Securing software supply chains is a growing challenge due to the inadequacy of existing datasets in capturing the complexity of next-gen attacks, such as multiphase malware execution, remote access activation, and dynamic payload generation. Existing datasets, which rely on metadata inspection and static code analysis, are inadequate for detecting such attacks. This creates a critical gap because these datasets do not capture what happens during and after a package is installed.
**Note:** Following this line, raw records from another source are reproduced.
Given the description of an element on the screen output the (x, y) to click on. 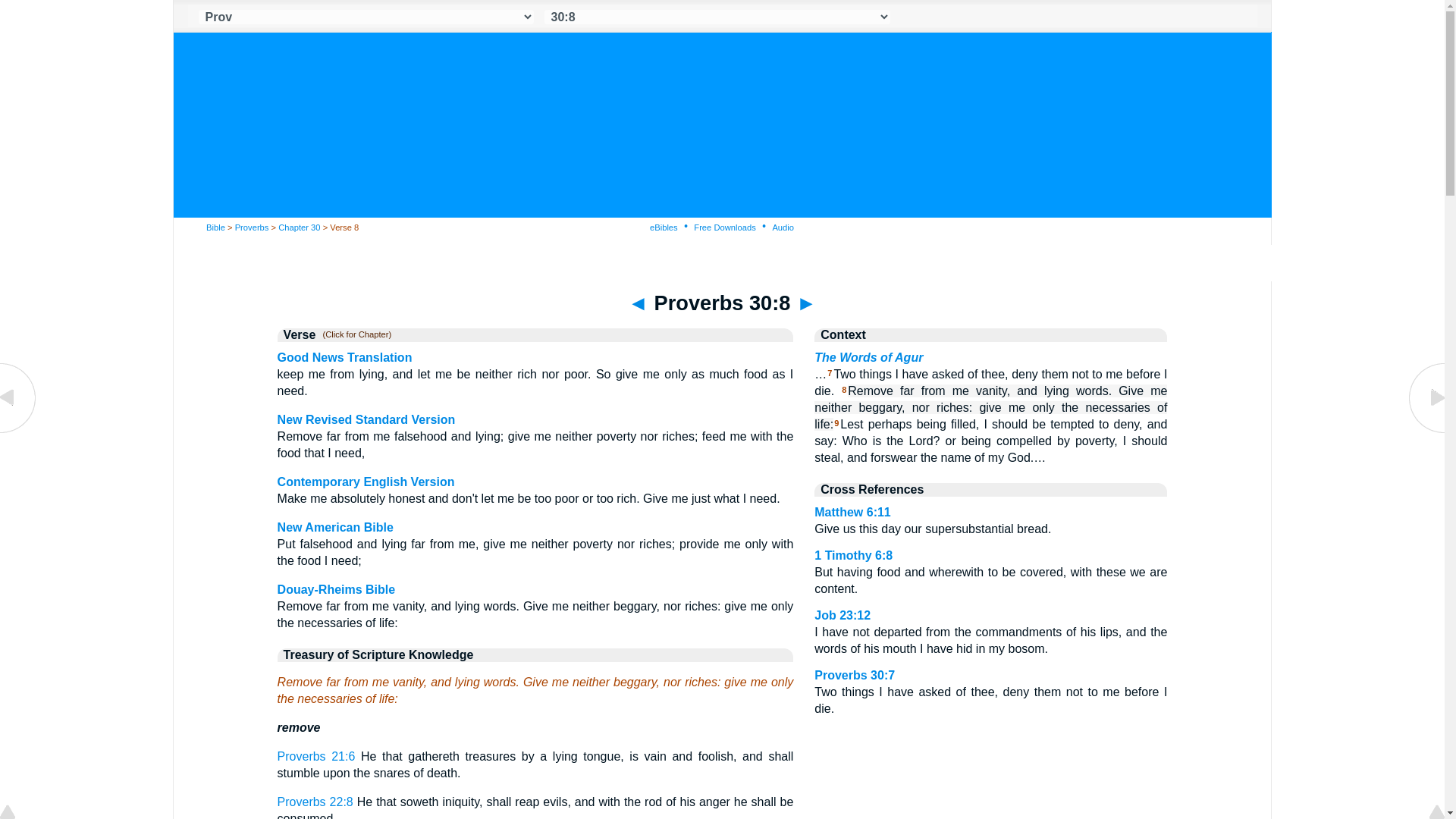
1 Timothy 6:8 (852, 554)
New Revised Standard Version (366, 419)
Proverbs 22:8 (315, 801)
Proverbs 30:7 (18, 431)
Job 23:12 (841, 615)
The Words of Agur (868, 357)
Click any translation name for full chapter (353, 335)
Contemporary English Version (366, 481)
Good News Translation (345, 357)
Proverbs 21:6 (316, 756)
To address this gap, we present QUT-DV25, a dynamic analysis dataset specifically designed to support and advance research on detecting and mitigating supply chain attacks within the Python Package Index (PyPI) ecosystem. This dataset captures install and post-install-time traces from 14,271 Python packages, of which 7,127 are malicious. The packages are executed in an isolated sandbox environment using an extended Berkeley Packet Filter (eBPF) kernel and user-level probes. It captures 36 real-time features, that includes system calls, network traffic, resource usages, directory access patterns, dependency logs, and installation behaviors, enabling the study of next-gen attack vectors. ML analysis using the QUT-DV25 dataset identified four malicious PyPI packages previously labeled as benign, each with thousands of downloads. These packages deployed covert remote access and multi-phase payloads, were reported to PyPI maintainers, and subsequently removed. This highlights the practical value of QUT-DV25, as it outperforms reactive, metadata, and static datasets, offering a robust foundation for developing and benchmarking advanced threat detection within the evolving software supply chain ecosystem.